We sought to confirm the effects of methylprednisolone (MP) on axonal depression induced by hypoxia, gamma-aminobutyric acid (GABA), and (+/-)-8-hydroxy-dipropylaminotetralin hydrobromide (8-OH-DPAT).

METHODS

Compound action potentials were recorded to assess the effects of MP in neonatal rat spinal cord axons. Longitudinally hemisected spinal cords were superfused for 120 minutes in Ringer's solution saturated with 95% N2 and 5% CO2. The effect of MP on GABA- and 8-OH-DPAT-induced axonal depression was analyzed with oxygenated isolated dorsal columns.

RESULTS

Hypoxia (120 min) significantly reduced the response amplitudes in hemicord preparations. MP (30 micromol/L) prevented hypoxia-induced depression of action potential amplitudes. In oxygenated dorsal column preparations, GABA (50 micromol/L) significantly reduced action potential amplitudes. At 10, 30, and 100 micromol/L, MP had no effect on axonal excitability and GABA-induced axonal depression. 8-OH-DPAT (100 micromol/L) significantly reduced the action potential amplitude.
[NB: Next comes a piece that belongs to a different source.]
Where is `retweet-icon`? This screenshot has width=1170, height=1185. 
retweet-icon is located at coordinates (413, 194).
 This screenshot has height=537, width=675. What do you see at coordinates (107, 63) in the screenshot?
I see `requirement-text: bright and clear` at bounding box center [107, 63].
MP (10, 30, 50, and 100 micromol/L) reduced 8-OH-DPAT-induced amplitude depression in a dose-dependent manner.

CONCLUSIONS

At the higher concentrations, MP protected spinal cord axons against hypoxia-induced excitability loss. It had an effect on serotonin 1A-induced axonal depression but not on GABA-induced depression.